A finales de marzo se habían cerrado las fronteras de casi todos los países y el coronavirus se convirtió en la amenaza mundial. Desde que empezaron las preguntas del guitarrista hasta la pandemia, solo pasaron unos meses para que la Tierra acabara en una situación que ningún habitante del planeta había vivido. Nothing But Thieves estrenó Is Everybody Going Crazy? y se sintió como un himno para ese momento, una profecía que se hacía realidad.

“La escribimos pensando en los últimos tres o cuatro años, sobre todo de nuestro país, pero el mundo también ha pasado por muchos movimientos. La publicamos la semana que empezó la cuarentena, aunque ya veníamos escuchando sobre el coronavirus”, dice Mason. “Nos acercábamos al lanzamiento, pasaban los días y salían más noticias, era muy extraño. Recuerdo que el día que la sacamos, cuando la gente estaba desocupando los mercados, cobró un nuevo significado. Me alegra que las personas puedan conectarse con la canción”.

El sencillo fue el primer adelanto de Moral Panic, el álbum que los ingleses lanzarán el próximo 23 de octubre y en el que, juzgando por los primeros temas que se han conocido y lo que nos contó Connor, se embarcará por territorios en los que el rock y las guitarras distorsionadas no suelen adentrarse.

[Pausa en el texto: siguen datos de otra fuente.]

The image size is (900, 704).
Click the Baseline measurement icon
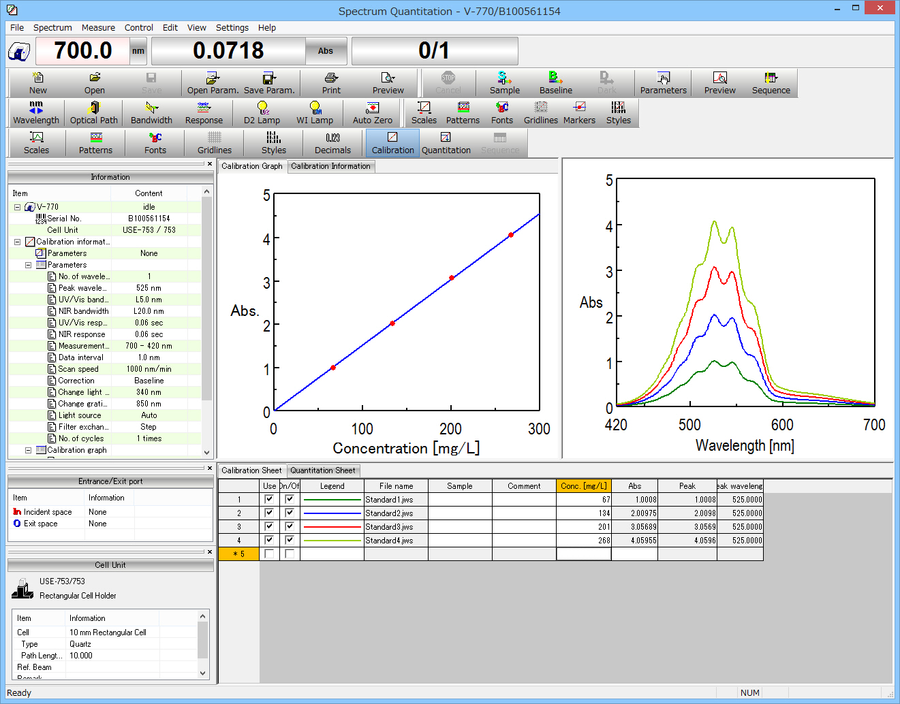555,82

SIN ROBAR FÓRMULAS: “Hay demasiados grupos que presentan su música y dicen: ‘Bueno, esto es lo que somos’. Y es la misma canción con un coro mejor. Para mí eso es simplemente aburrido”, dice Mason (centro). Cortesía Prensa Nothing But Thieves

Is Everybody Going Crazy? es una muestra clara de un espacio en el que un riff pesado se acopla a un coro lleno del brillo del pop. El segundo sencillo que se conoció, Real Love Song, también juega con la dualidad, pero más por el lado temático que en el sonido, aunque igual se siente el paralelismo entre el sintetizador más oscuro del fondo y el color del coro. Mason explica que “el comienzo es más lúgubre, queríamos que contrastara con el positivismo que viene después para añadirle algo de esperanza. Siempre hacemos eso, nos gusta representar lo que decimos en la canción con el sonido y la propuesta, que es algo que me parece que no se hace mucho”.

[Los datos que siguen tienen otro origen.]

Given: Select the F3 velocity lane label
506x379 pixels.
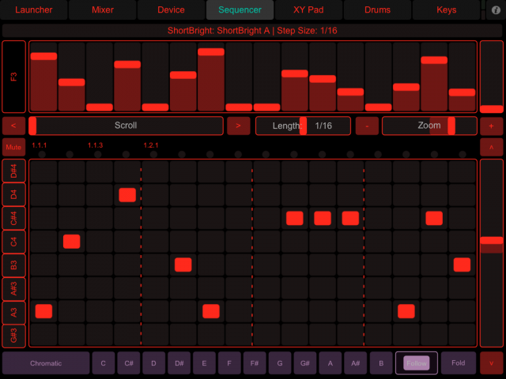Looking at the screenshot, I should 13,77.
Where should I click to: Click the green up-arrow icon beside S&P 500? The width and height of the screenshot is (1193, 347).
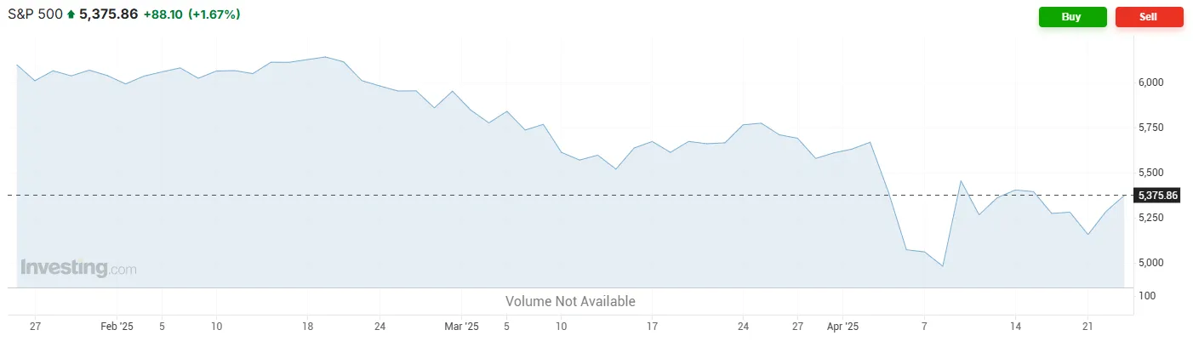(71, 14)
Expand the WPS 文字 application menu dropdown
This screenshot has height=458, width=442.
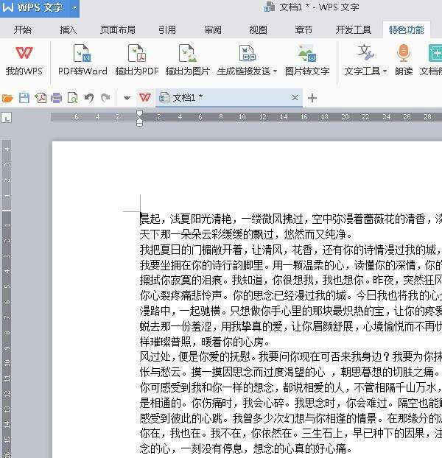pos(75,9)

El cantante revela que es un tema que nació como “un pastiche sarcástico de las canciones de amor, de todo lo que se escucha en Internet”. La crítica de Connor es que la mayoría de las composiciones se enfocan en mostrar sólo un lado de estar enamorado y se olvidan de la parte dolorosa. “Se trataba de encontrar el equilibrio entre esa burla y una representación cruda de lo que es estar en una relación”, aclara.

Ambos adelantos son una muestra de lo que Nothing But Thieves tiene en la cabeza con Moral Panic. Los ingleses no quieren caer en las fórmulas o los clichés del rock: la chaqueta de cuero negra, las botas o el pelo largo. Ellos prefieren colores y jugar con el pop, aunque no se olvidan de las guitarras y lo que hace que levantemos el puño en un concierto… aunque ahora lo veamos por Internet.

La banda está en un punto en el que ya no tiene muchas referencias, sino que busca en el estudio y los ensayos cómo quiere sonar. “Ahora nos vemos como nuestras propias influencias. De todas formas, por lo que hemos consumido, a veces suena como los grupos que nos gustan”, confiesa Mason.

Después de escribir dos discos (más la cantidad de canciones que se quedan por fuera de un álbum), Nothing But Thieves ya tiene un sonido característico, pero todavía quiere buscar nuevos horizontes para que no surjan dos temas parecidos. “Escuchamos mucha música distinta. A mí me encanta el R&B y el pop, pero también oigo mucho punk”, confiesa el cantante.

Esa búsqueda es una respuesta a lo que Mason ve en el panorama del rock. Aunque destaca las letras de grupos como Fontaines D.C. o IDLES, también ve que hay artistas “que hacen rock genérico, que es lo mismo desde hace dos o tres discos”. Para él, ese trabajo de experimentar y evitar caer en fórmulas hace que Nothing But Thieves siga conquistando oídos que buscan algo interesante. “Hay demasiados grupos que presentan su música y dicen: ‘Bueno, esto lo que somos’”, confiesa. “Y es la misma canción con un coro mejor. Para mí eso es simplemente aburrido”.